My class consisted of about 10 people. There was a young man from Germany, a couple from France and Australia, another couple from the UK and New York, and a group from Idaho and Colorado. I was actually surprised by how loud I’d found the Americans of the group. It felt like reverse culture shock to be around them. I’d only been in Asia for two weeks and already Americans seemed too rambunctious. They were extremely nice, but it took a while for me to adjust to their personalities, and I realized how other cultures must see us.
We started off at a local market to pick out the items we would be cooking with. We learned about the difference between Thai ingredients and ingredients we would find in our country like Thai ginger vs. regular ginger, and Thai eggplant vs. Italian eggplant. “Everything smaller except the green beans. Green beans bigger here.” our instructor said.
After the market tour, we went to the Thai Secret Cooking School which doubled as the instructor’s home. We went to the garden and picked fresh organic produce which we needed for our recipes. The entire experience from start to finish was incredible. Did I mention this only cost $26 (900 baht)! After gathering all of our ingredients, we took a group photo and headed to the work stations. We chopped garlic and scallions. “No need to be perfect. Just chop fast.” were the instructions since we were 20 minutes behind schedule.
Next, we received a demo of how to prepare each of the items we’d be making. We each got to choose from a few different dishes and my menu for the day included spring rolls, coconut chicken soup, pad thai, green curry paste, and green curry with chicken. First up was the soup and pad thai. We were handed a plate of ingredients to make one portion and instructed to chop them up specific ways. My plate had two chili peppers and I wasn’t sure if I could add less. So, I chopped up both and added them which resulted in delicious but inedible soup for me. “Mild” in Thailand is equal to the hottest you can get in the U.S. So imagine what “Normal” taste like here.
I learned my lesson after the soup and added 1/4 of what she told us to for the rest of the day. “No, not hot. This will be too sweet. Use more. It will be good. You like it.” she informed me. I hid the rest of my pepper under my garbage when she wasn’t looking. Thanks mom and dad for teaching me to say no to peer pressure. With the adjustment to the spices, my pad thai came out AMAZING, better than restaurants in New York. It was some of the best pad thai I’d ever had. Not too fishy. Not too hot. But also not bland. It was perfect, and I was thrilled that I cooked it. Go me!
Next up was spring rolls which was a little bit of a team effort. We mixed the filling together and then we each rolled and fried our own. I had a little trouble with the oil which got too hot by the time it was my turn, but other than that they came out amazing. And they were surprisingly easy to make.

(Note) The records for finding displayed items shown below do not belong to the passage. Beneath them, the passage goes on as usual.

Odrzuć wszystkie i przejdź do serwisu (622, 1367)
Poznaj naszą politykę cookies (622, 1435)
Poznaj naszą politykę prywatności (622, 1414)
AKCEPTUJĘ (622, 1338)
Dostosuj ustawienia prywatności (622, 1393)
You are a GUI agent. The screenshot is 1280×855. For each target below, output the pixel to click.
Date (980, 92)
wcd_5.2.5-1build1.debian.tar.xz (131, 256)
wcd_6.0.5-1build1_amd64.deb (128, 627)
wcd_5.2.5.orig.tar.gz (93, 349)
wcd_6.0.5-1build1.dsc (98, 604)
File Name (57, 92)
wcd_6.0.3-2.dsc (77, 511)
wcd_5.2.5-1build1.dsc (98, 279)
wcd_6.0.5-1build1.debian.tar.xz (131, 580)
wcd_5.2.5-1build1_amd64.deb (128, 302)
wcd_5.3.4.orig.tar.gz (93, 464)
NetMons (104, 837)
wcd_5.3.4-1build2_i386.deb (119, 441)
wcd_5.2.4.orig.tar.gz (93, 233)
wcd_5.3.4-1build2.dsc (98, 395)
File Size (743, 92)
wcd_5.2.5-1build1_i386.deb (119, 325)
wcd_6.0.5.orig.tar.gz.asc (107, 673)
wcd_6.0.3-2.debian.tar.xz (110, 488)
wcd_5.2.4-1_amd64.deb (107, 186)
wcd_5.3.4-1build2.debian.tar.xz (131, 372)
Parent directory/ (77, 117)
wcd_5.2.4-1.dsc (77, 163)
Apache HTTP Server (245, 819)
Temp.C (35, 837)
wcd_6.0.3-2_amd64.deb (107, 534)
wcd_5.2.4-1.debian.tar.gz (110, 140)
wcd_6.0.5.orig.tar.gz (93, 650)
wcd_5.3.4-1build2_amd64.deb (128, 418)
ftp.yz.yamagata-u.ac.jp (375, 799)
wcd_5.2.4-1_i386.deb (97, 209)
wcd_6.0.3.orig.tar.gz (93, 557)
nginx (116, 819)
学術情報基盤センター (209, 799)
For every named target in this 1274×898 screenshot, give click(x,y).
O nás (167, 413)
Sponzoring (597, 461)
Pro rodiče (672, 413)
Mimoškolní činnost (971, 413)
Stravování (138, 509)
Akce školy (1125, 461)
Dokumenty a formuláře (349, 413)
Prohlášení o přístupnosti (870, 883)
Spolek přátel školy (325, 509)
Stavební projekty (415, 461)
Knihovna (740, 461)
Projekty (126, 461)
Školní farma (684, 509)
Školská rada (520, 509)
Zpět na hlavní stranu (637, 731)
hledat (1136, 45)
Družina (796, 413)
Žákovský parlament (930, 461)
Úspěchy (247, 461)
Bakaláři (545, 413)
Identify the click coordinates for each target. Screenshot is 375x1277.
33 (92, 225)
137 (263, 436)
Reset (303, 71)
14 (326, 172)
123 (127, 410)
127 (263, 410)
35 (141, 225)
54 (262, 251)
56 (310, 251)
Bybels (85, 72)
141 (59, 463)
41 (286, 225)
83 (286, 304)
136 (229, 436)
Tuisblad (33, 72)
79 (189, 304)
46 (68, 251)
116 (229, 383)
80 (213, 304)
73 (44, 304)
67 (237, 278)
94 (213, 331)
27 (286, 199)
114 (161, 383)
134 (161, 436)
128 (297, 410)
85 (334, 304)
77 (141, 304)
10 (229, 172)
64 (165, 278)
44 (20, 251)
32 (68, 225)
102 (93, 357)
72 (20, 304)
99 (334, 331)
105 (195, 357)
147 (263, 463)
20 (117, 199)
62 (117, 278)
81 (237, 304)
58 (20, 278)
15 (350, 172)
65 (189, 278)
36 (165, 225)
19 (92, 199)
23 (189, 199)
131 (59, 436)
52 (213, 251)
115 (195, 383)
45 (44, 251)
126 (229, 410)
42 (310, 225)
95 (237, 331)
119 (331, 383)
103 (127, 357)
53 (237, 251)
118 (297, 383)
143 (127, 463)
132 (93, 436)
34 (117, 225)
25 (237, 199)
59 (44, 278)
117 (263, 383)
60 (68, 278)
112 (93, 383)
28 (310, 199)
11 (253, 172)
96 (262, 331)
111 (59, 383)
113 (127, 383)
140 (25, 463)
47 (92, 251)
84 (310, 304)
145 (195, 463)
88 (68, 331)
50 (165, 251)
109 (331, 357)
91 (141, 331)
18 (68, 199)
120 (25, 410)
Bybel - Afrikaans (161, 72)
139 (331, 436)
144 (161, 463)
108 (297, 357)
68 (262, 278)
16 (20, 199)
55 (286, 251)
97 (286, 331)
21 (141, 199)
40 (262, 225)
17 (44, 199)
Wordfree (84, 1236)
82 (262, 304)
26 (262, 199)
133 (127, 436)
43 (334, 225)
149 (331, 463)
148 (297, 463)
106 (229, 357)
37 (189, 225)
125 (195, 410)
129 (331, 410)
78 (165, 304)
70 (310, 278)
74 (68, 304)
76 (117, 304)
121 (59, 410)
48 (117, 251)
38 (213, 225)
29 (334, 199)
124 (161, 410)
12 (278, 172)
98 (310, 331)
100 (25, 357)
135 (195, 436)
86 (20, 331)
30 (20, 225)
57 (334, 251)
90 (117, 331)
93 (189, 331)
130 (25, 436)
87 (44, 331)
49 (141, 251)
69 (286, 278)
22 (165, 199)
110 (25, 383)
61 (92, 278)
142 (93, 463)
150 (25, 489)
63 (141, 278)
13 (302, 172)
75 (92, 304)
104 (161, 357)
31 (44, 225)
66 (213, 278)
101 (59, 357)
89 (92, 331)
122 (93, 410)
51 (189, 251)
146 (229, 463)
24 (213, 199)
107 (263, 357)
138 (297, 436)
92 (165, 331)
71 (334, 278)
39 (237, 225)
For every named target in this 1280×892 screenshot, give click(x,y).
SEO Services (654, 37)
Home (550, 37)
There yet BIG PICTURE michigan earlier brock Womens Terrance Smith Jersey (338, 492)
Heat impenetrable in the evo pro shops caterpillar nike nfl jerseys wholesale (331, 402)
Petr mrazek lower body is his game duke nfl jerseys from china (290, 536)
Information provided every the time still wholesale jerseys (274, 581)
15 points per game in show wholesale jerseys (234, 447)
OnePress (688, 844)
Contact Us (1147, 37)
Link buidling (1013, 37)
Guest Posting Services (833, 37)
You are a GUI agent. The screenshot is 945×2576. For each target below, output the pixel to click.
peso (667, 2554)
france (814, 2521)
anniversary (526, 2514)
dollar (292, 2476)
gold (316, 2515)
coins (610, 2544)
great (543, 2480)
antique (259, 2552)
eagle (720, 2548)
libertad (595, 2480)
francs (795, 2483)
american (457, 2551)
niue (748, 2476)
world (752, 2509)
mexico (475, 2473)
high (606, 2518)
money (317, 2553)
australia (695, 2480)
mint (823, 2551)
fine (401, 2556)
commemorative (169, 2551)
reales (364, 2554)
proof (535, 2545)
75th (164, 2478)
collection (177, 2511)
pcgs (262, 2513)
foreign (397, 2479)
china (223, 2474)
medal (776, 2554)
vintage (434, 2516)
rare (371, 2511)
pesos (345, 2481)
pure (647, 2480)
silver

Last, it was time to make the curry. We teamed up again to make the curry paste. I had opted for the green curry but there were actually three curries being made in the class. Ours took the longest and was a lot of hard work. Five of us took turns grinding the ingredients into the bowl and when we were all exhausted the instructor came by and said, “Very good, halfway there!” We all laughed thinking we were almost done. Making curry is hard work, but it’s good for arm definition. We finally got it to the right consistency, which meant it was time to cook again.
Making curry turned out to be more challenging than pad thai. My heat was on a little too high, so it cooked off too much of the liquid. Again, I cut the amount of spices I put into mine. I put half of the wimpy amount of curry paste and only a tiny sliver of the chili (minus the seeds), and it was still too hot for me. Despite my lips literally turning red and tingly and my mouth being on fire, the food tasted incredible. All of the fresh ingredients made such a difference.
I had signed up for the half day course, but wished I’d done the full day instead. The full day class got to see the rice paddy, make fresh coconut milk, and a dessert of their choice. I would definitely recommend a cooking class for anyone visiting Thailand. I had a great experience with Thai Secret Cooking School and would highly recommend them.